Chard can grow in about any condition or soil, even shade.  For the mildest taste, plant chard in fertile soil and do not let get water stressed.  It appreciates shade in the hottest time of summer; heat stress can cause it to take on a bitter taste.  As it gets warmer, the white ribbed chard in our flower bed, "Perpetual Spinach", remains mild in taste, more spinach like than chard.  It is also the most cold hardy, surviving through Zone 6 winters.

Chard handles the summer heat.   Like most greens, the more you harvest it, the longer before it bolts.  Even with seed heads, the taste does not become too strong when steamed.  You should harvest the outer, lower leaves frequently to stimulate new center leave growth.  For the most succulent leaves, harvest in the morning or right after a rain.  Growing summer salads

Chard is easy to preserve.  Simply harvest the leaves, clean, dry and freeze.  I lay out my leaves on a cookie sheet and quick freeze, then put into freezer bags.  Freezing the extras for winter  Don't forget to label with the type and date; frozen greens all look about the same.  You'll want to use the oldest first.

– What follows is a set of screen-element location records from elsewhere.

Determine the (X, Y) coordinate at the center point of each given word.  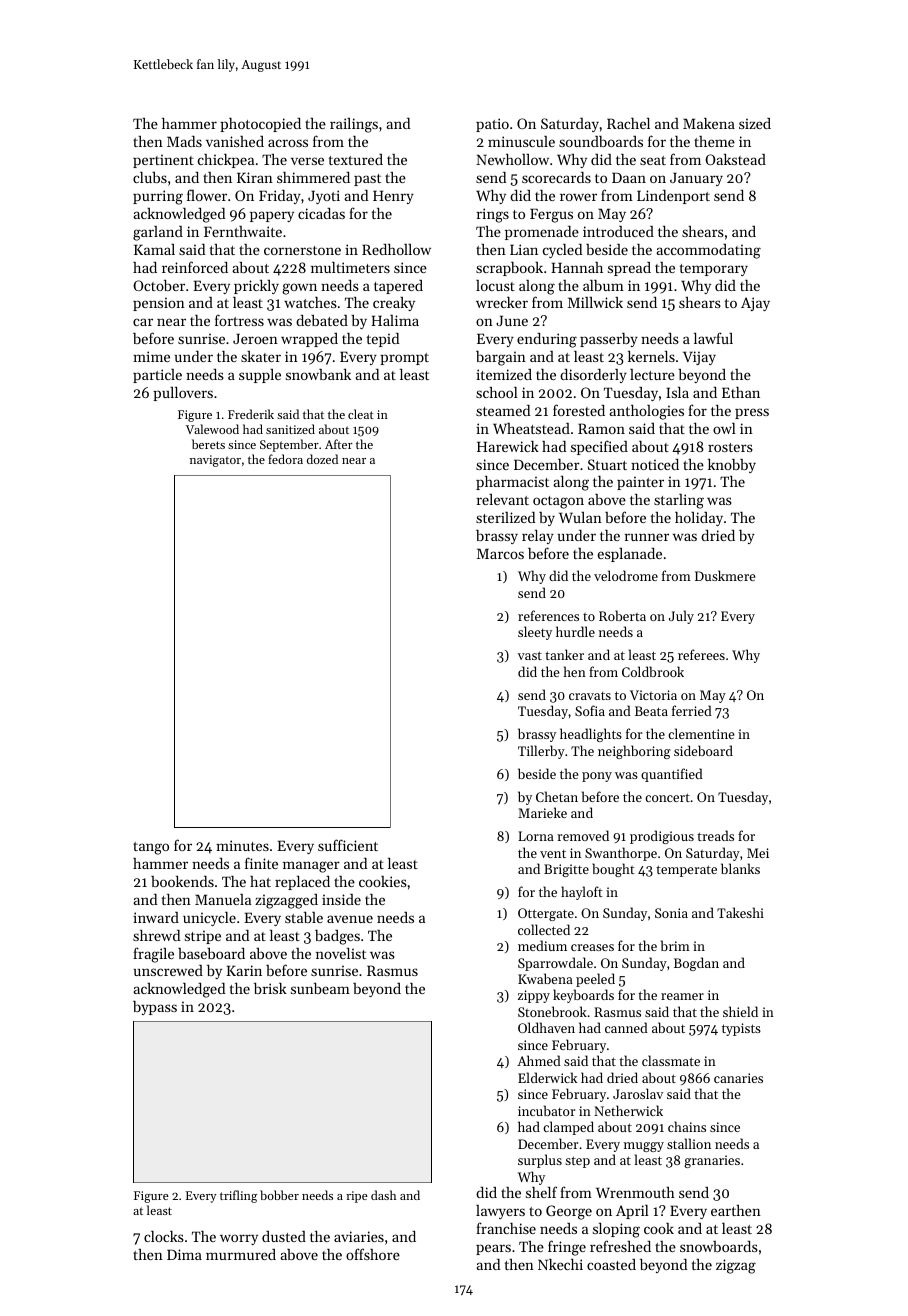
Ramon (601, 428)
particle (157, 376)
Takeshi (740, 912)
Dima (184, 1254)
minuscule (521, 141)
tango (151, 848)
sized (755, 123)
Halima (395, 320)
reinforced (195, 267)
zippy (534, 996)
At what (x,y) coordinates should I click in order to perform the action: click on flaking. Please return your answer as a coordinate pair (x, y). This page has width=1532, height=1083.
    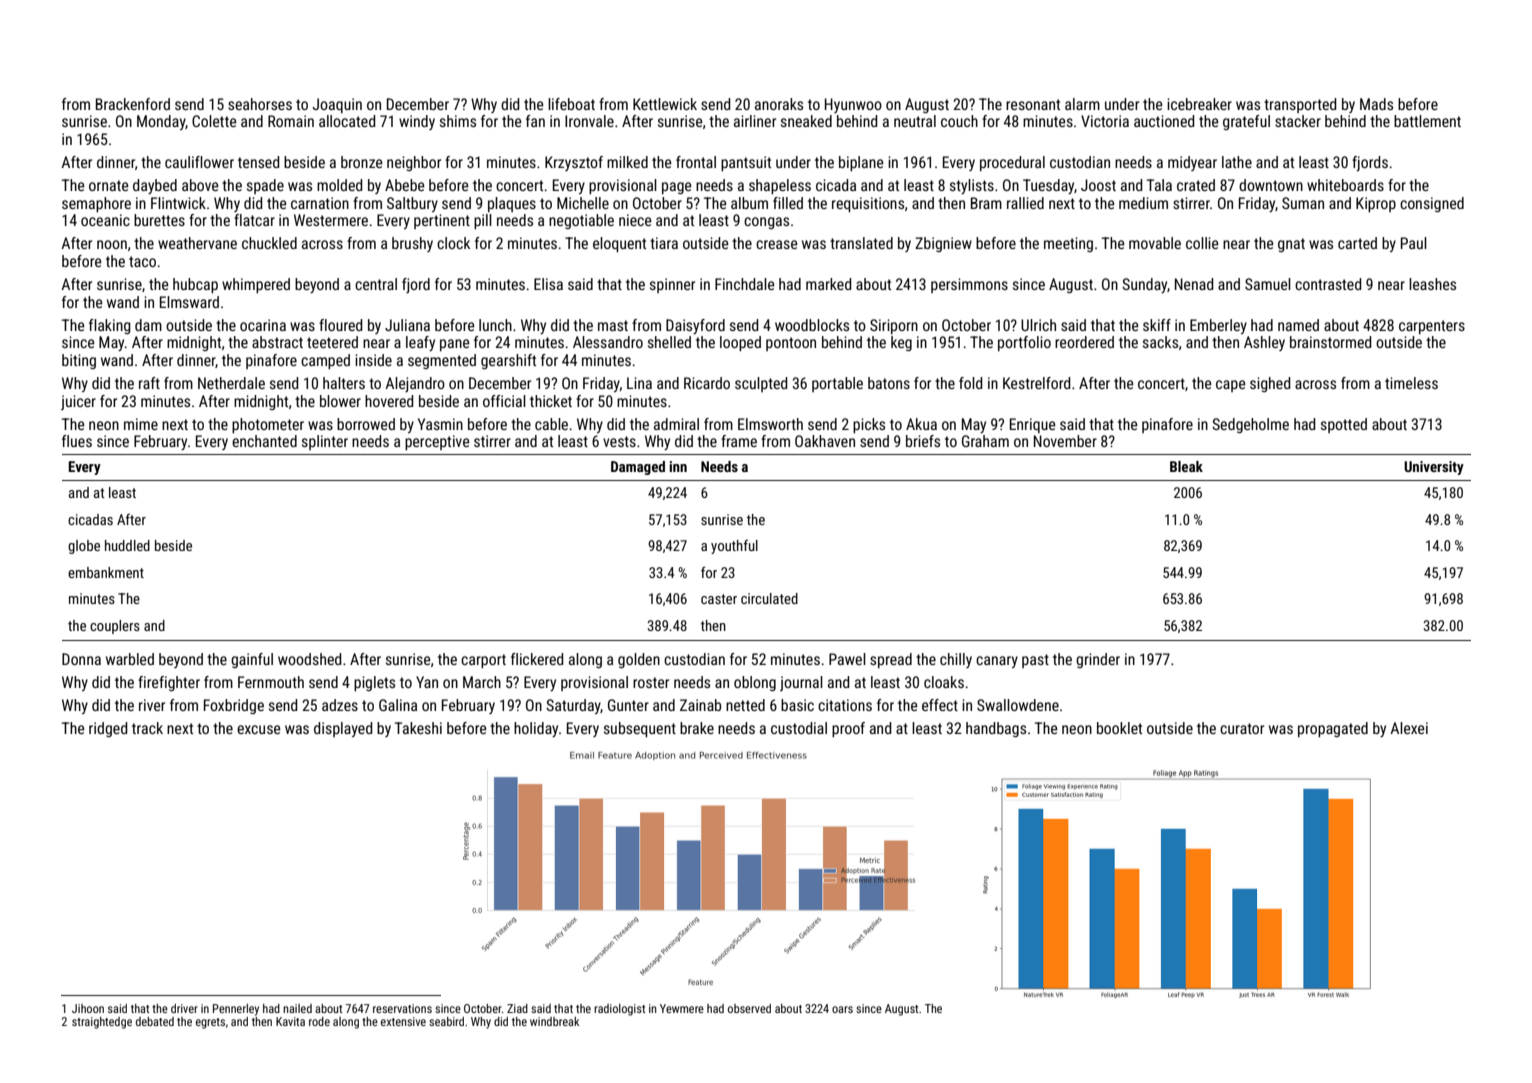
    Looking at the image, I should click on (110, 326).
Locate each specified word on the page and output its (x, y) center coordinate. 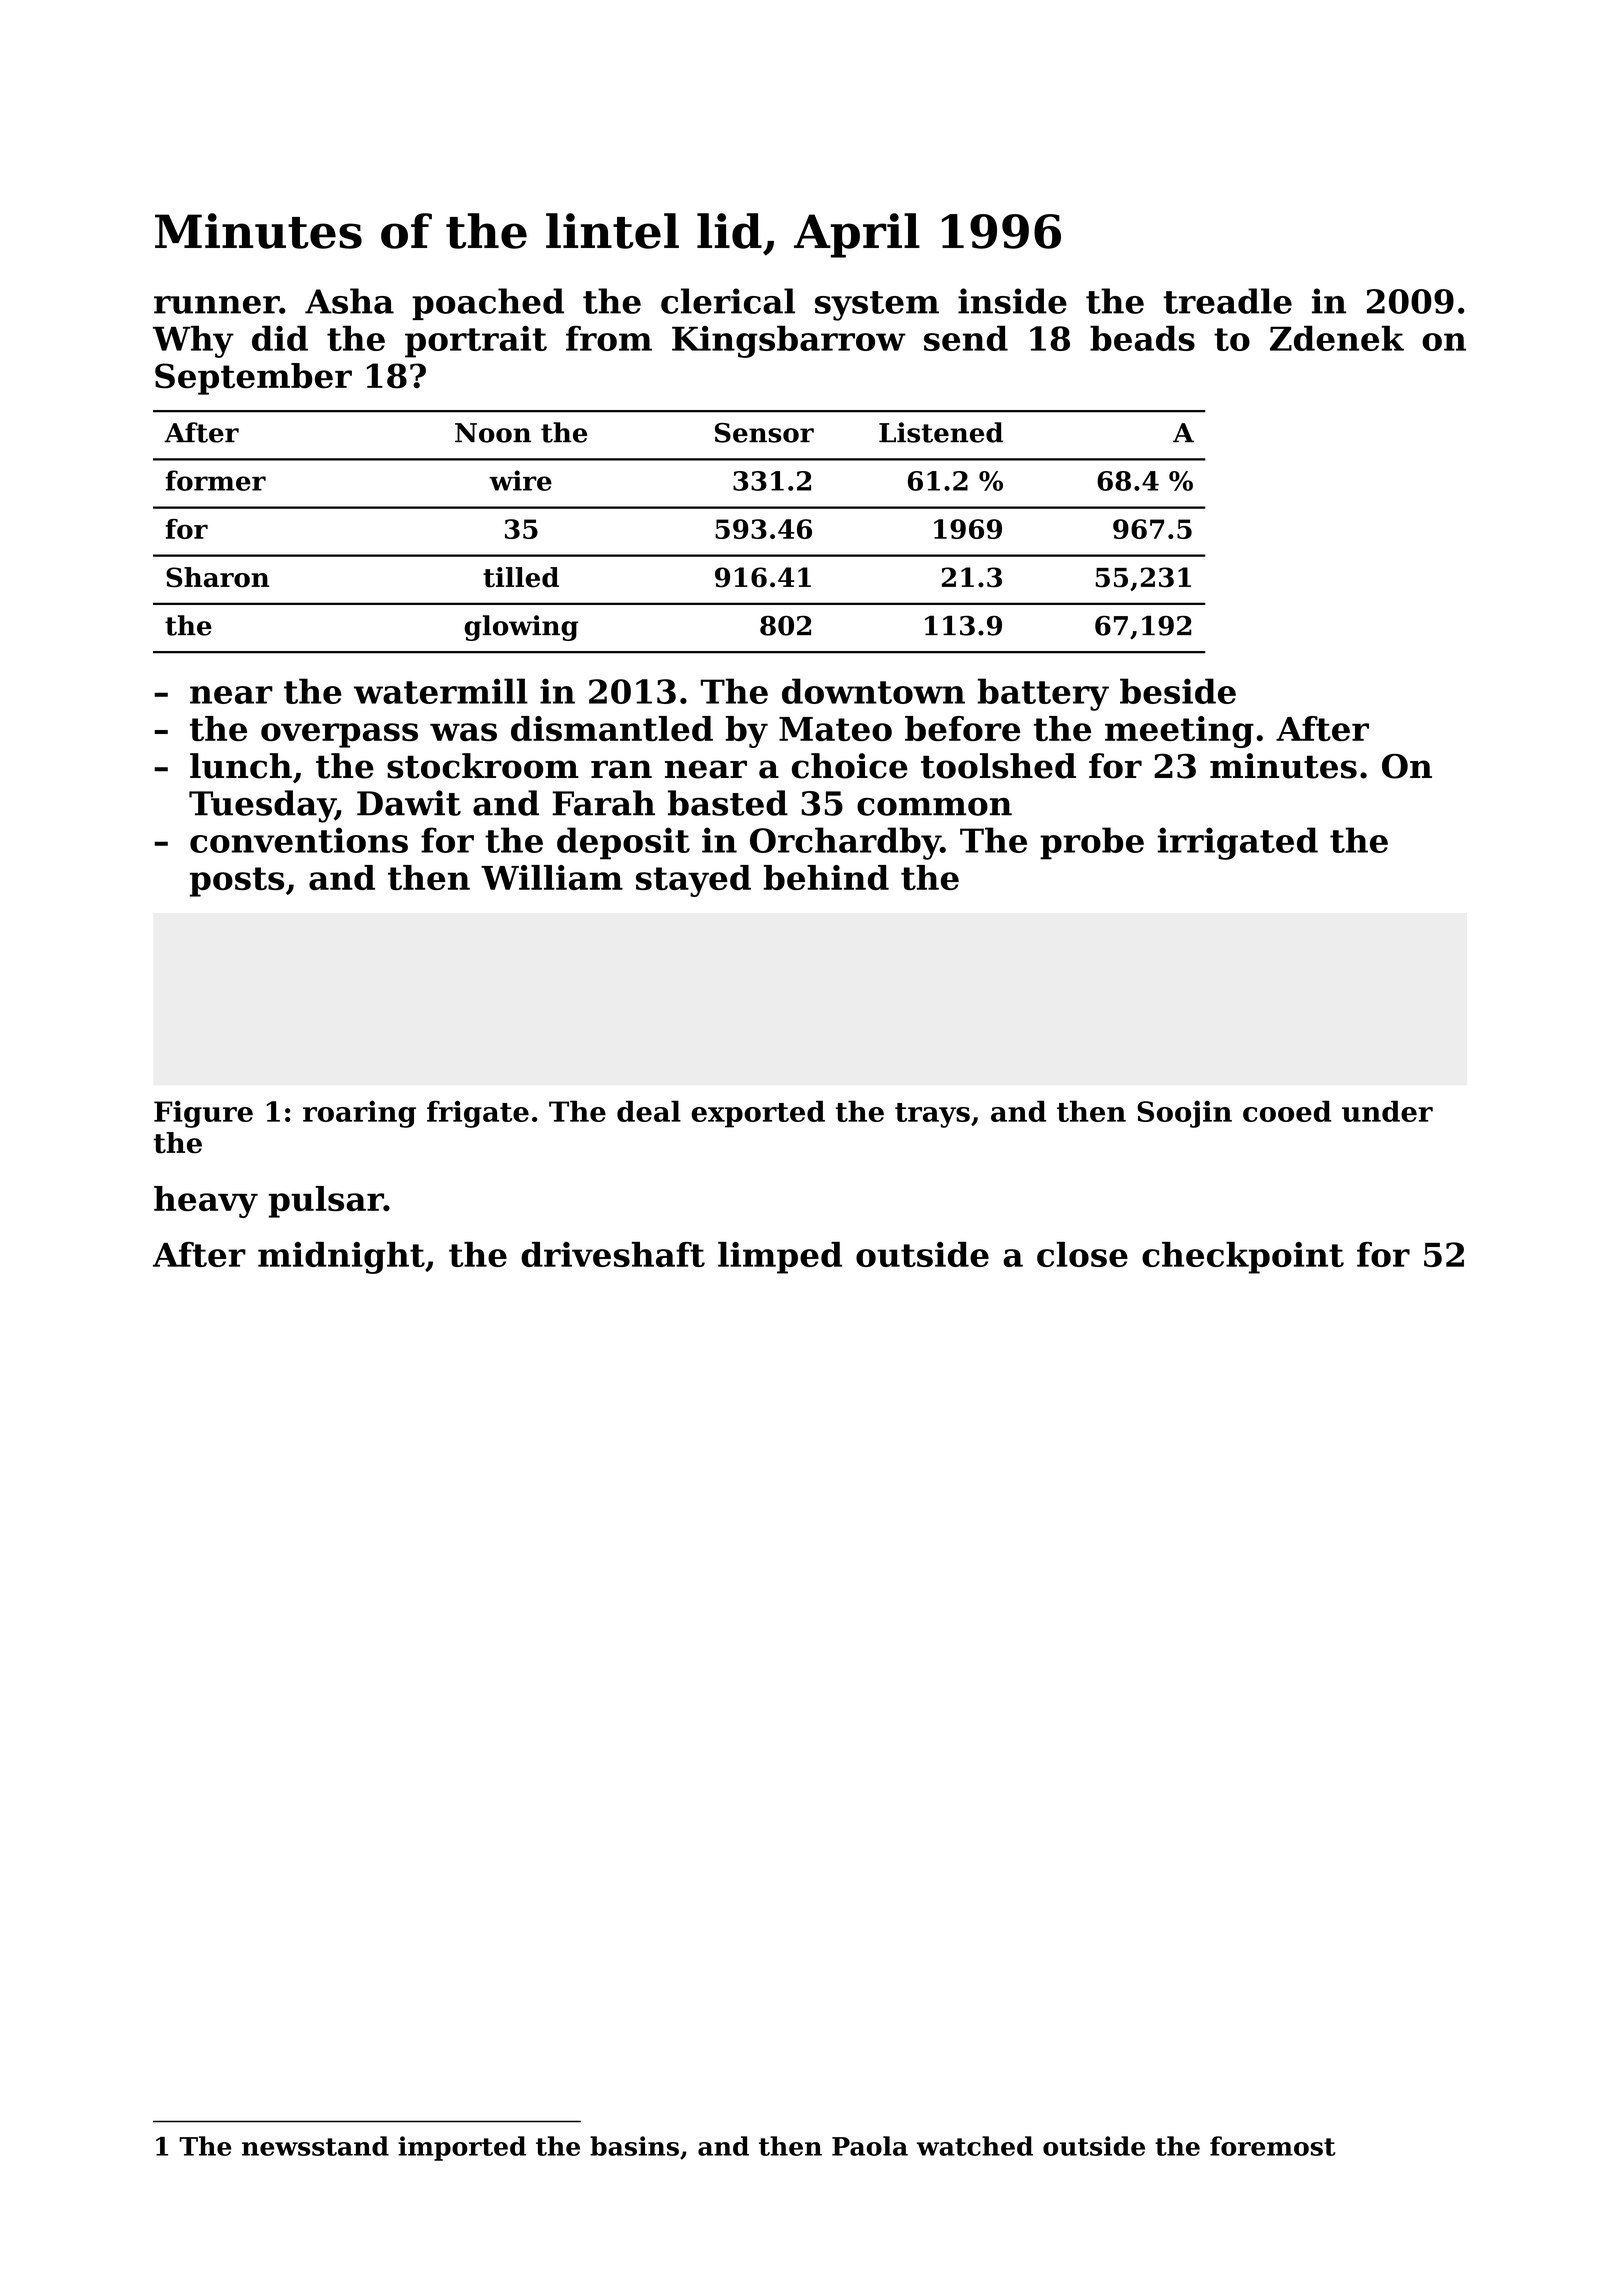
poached (488, 304)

Baby "Perpetual Spinach" Chard

Chard is a power house of nutrients.  It is an excellent source of vitamins A, B6, thiamine, C, and K; contains fiber, carotenes, chlorophyll, and several minerals-potassium, iron, manganese, calcium, selenium, zinc, niacin, folic acid and even protein.  To top it off, chard is very alkalizing for the body and considered one of the most potent anti-cancer foods.  SELF has a cool nutritional database for details on nutritional values of food.  For chard, Chard nutrition info

You can either start chard from seed  Indoor seed starting tips  Outdoor seed sowing seed starting times  Or you can pick up plants at big box stores or your neighborhood nursery.  Nowadays, they have many colors and varieties available as plants.  If you want more unusual types, seeds are a great way to explore.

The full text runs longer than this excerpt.